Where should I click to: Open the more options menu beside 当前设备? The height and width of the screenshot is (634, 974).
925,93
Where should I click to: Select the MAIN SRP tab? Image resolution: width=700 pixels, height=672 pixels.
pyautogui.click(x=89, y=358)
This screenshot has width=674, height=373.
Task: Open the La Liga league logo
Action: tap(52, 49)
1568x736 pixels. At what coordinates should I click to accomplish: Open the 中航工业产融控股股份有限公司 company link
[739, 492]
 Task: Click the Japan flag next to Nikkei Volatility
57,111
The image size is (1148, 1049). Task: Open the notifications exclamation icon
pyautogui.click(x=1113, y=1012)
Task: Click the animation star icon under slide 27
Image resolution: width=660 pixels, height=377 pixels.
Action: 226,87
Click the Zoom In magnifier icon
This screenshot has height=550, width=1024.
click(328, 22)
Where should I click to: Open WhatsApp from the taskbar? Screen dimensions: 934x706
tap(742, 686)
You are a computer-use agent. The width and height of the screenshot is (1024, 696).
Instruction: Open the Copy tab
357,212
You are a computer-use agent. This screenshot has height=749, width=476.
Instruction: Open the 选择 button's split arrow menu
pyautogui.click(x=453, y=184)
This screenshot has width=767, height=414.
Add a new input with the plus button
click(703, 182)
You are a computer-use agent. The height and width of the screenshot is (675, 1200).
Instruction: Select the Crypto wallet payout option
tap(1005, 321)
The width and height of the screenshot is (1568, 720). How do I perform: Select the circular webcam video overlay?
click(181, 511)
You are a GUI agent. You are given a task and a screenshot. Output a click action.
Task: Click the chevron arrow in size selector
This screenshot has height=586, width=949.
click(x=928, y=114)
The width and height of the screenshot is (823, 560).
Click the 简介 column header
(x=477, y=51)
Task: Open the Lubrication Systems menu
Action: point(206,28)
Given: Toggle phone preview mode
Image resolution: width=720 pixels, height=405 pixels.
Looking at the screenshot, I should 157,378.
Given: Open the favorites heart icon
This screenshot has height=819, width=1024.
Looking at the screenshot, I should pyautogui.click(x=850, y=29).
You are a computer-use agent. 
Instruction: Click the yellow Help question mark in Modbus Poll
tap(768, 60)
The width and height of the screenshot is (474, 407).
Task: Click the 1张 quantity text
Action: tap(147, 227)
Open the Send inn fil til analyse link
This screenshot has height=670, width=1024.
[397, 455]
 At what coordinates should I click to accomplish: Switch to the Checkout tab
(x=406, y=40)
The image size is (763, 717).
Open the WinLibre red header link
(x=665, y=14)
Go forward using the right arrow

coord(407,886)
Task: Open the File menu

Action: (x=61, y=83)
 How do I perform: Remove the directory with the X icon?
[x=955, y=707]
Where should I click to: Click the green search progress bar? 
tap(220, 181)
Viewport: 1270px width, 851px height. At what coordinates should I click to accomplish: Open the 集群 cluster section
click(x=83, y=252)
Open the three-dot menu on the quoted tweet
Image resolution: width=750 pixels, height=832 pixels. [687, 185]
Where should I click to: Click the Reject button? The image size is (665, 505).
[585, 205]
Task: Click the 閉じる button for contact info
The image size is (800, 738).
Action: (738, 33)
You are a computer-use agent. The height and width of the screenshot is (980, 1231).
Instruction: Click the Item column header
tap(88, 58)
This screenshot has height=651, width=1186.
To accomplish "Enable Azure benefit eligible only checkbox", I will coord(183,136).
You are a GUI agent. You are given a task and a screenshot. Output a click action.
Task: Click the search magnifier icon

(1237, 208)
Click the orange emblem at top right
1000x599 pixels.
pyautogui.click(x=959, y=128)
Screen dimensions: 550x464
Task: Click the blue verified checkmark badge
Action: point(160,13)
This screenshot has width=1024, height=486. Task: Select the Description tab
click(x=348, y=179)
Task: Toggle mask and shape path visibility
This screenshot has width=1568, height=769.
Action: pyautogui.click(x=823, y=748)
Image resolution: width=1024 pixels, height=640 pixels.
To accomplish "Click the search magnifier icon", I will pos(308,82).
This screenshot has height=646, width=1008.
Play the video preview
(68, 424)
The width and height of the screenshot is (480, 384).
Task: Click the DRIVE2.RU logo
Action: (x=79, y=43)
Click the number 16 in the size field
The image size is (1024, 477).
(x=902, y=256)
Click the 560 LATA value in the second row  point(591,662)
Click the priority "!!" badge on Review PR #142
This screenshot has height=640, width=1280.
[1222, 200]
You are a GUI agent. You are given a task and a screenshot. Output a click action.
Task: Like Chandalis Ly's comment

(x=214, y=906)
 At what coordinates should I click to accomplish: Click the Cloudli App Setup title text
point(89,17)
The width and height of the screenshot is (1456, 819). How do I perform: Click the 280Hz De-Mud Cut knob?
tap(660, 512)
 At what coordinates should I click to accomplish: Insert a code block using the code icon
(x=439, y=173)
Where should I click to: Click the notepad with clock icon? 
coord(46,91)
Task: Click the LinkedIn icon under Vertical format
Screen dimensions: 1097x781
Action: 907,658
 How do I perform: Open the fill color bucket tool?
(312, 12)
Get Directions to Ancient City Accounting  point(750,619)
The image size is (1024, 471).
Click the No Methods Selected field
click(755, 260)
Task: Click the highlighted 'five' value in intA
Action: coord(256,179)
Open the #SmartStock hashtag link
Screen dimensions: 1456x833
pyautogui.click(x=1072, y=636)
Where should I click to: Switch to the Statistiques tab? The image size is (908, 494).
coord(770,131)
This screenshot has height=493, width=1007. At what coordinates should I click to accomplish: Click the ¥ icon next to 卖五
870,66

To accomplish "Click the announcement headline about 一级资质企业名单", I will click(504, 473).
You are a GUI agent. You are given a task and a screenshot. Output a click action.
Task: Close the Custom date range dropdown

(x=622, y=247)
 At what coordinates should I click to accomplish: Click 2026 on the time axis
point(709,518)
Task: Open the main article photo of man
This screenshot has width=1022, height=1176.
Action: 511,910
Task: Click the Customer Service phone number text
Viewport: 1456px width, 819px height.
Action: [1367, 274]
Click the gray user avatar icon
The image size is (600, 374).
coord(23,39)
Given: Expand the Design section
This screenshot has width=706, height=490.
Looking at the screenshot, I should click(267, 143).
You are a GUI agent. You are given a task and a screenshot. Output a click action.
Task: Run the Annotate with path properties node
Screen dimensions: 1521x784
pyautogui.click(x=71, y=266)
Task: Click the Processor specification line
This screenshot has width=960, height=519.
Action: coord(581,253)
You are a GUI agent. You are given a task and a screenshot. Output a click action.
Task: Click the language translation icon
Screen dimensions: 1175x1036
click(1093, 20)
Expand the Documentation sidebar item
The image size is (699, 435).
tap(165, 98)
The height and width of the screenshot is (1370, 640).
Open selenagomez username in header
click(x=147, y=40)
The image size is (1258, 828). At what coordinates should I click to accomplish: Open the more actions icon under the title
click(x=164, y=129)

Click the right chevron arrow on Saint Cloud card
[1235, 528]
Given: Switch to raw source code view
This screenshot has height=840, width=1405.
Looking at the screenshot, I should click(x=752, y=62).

■ ■ ■ ■

Exercise – Filter the lines above, keeping each one that contains the string "will".

Result of this exercise –
To accomplish "Enable Azure benefit eligible only checkbox", I will coord(183,136).
To accomplish "Click the search magnifier icon", I will pos(308,82).
To accomplish "Click the announcement headline about 一级资质企业名单", I will click(504, 473).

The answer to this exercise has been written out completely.